== Set of tasks ==
(a) In the passage on celebrities and foodborne illness, where was Elton John scheduled to perform on Feb. 17 and 18, 2012?
(b) Reproduce the stretch of the passage on celebrities and foodborne illness from "While they may" through "and Portland, OR.".

Despite the red carpets, the glamour and their seemingly elegant lifestyles, even stars can be struck by foodborne illness.

While they may watch their diets a bit more carefully than others, they’re still at risk, just like the rest of us. According to estimates by the Centers for Disease Control and Prevention estimated that 1 in every 6 Americans gets sick, 128,000 are hospitalized, and 3,000 die of foodborne illnesses each year.

Celebrities are no exception.


Musician Elton John has suffered multiple times from foodborne illness. On Feb. 17 and 18, 2012, he was hit with what was said to be food poisoning prior to his scheduled performances at Caesar’s Palace in Las Vegas and was unable to attend.

In 2010, Sir Elton was affected with a case of food poisoning prior to a performance in Tucson and was forced to postpone concerts in Seattle and Portland, OR.

== Data records ==
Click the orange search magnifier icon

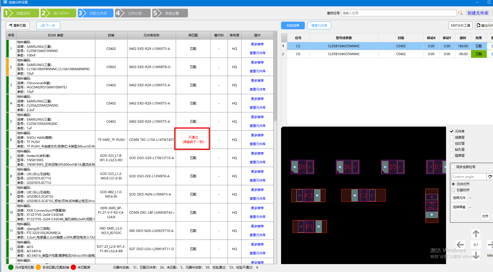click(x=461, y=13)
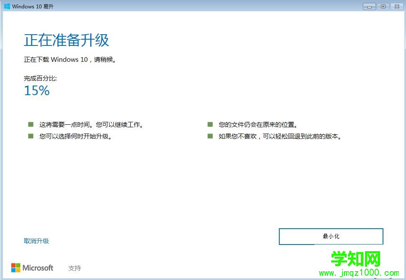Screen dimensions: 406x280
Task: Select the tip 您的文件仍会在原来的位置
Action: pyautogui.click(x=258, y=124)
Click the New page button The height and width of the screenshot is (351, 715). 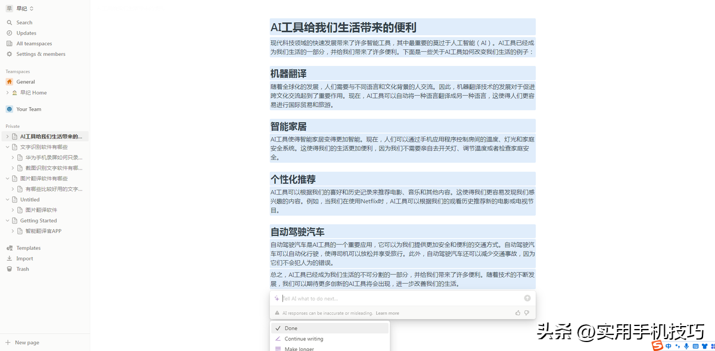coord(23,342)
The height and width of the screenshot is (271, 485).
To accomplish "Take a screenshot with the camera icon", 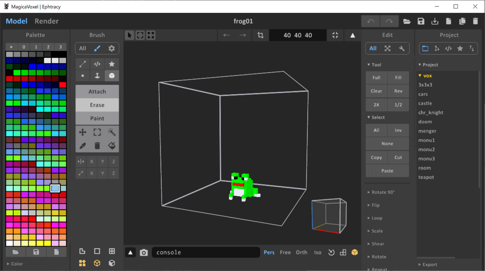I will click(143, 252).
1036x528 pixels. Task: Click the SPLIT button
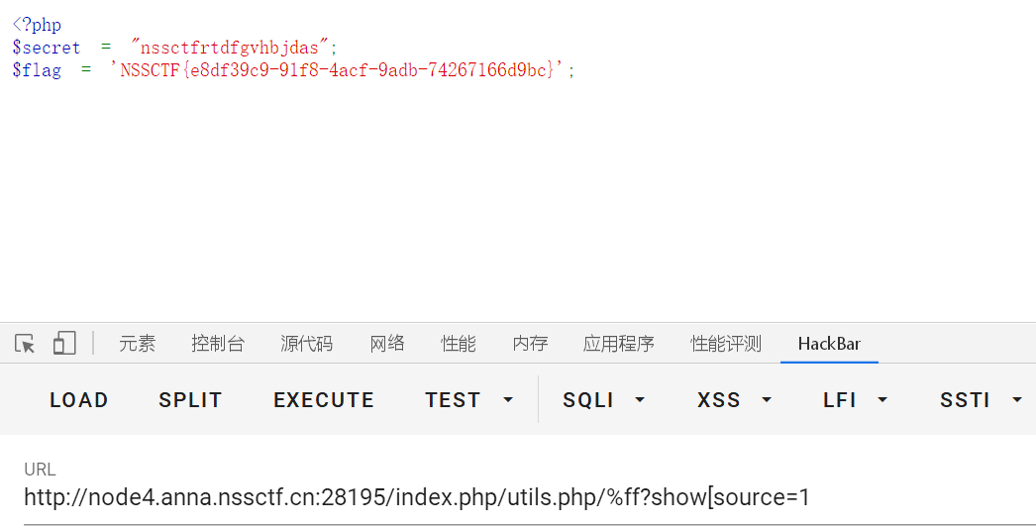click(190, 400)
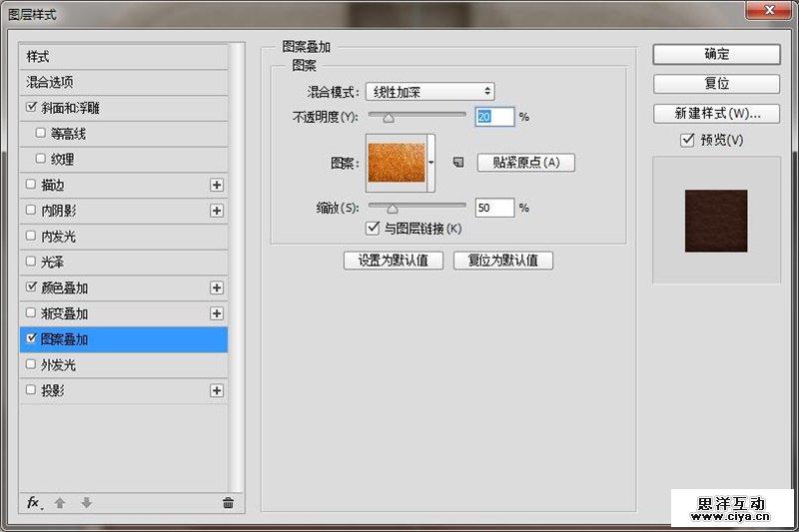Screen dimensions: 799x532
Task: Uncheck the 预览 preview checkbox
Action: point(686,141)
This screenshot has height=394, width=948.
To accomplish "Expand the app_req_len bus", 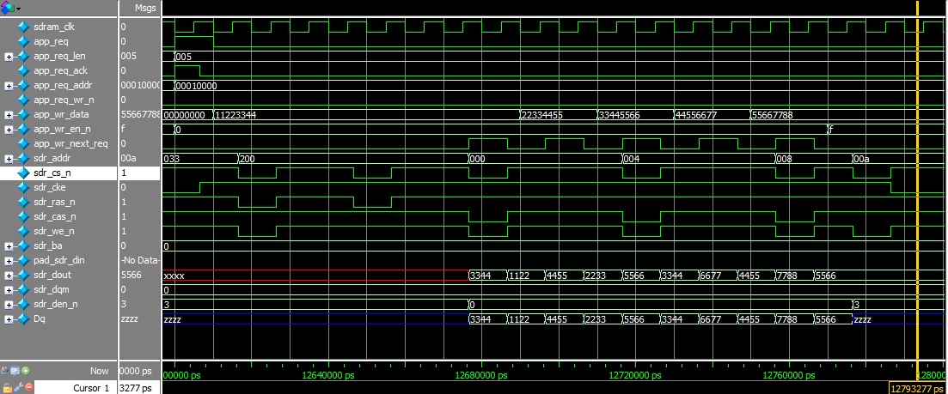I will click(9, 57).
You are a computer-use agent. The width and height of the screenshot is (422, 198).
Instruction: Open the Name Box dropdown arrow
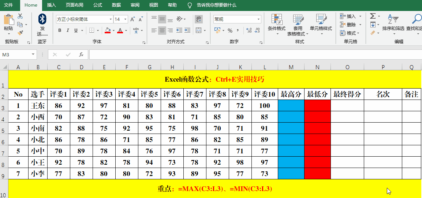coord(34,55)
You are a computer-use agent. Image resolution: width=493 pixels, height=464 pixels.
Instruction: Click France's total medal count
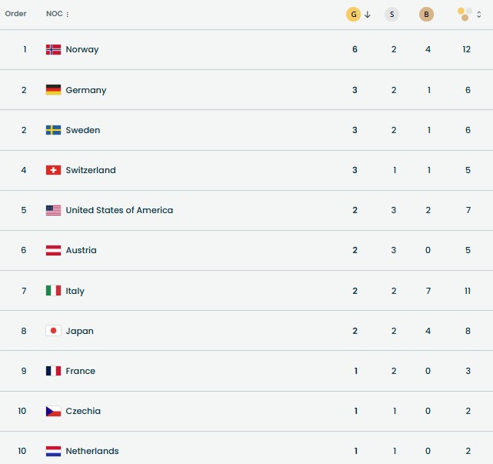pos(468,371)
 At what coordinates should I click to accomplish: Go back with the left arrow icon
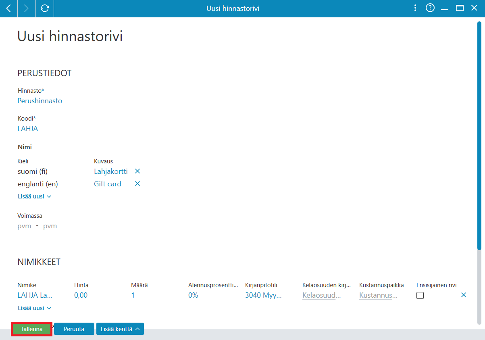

== Solved problems ==
(a) Caesar's Palace in Las Vegas

(b)
While they may watch their diets a bit more carefully than others, they’re still at risk, just like the rest of us. According to estimates by the Centers for Disease Control and Prevention estimated that 1 in every 6 Americans gets sick, 128,000 are hospitalized, and 3,000 die of foodborne illnesses each year.

Celebrities are no exception.


Musician Elton John has suffered multiple times from foodborne illness. On Feb. 17 and 18, 2012, he was hit with what was said to be food poisoning prior to his scheduled performances at Caesar’s Palace in Las Vegas and was unable to attend.

In 2010, Sir Elton was affected with a case of food poisoning prior to a performance in Tucson and was forced to postpone concerts in Seattle and Portland, OR.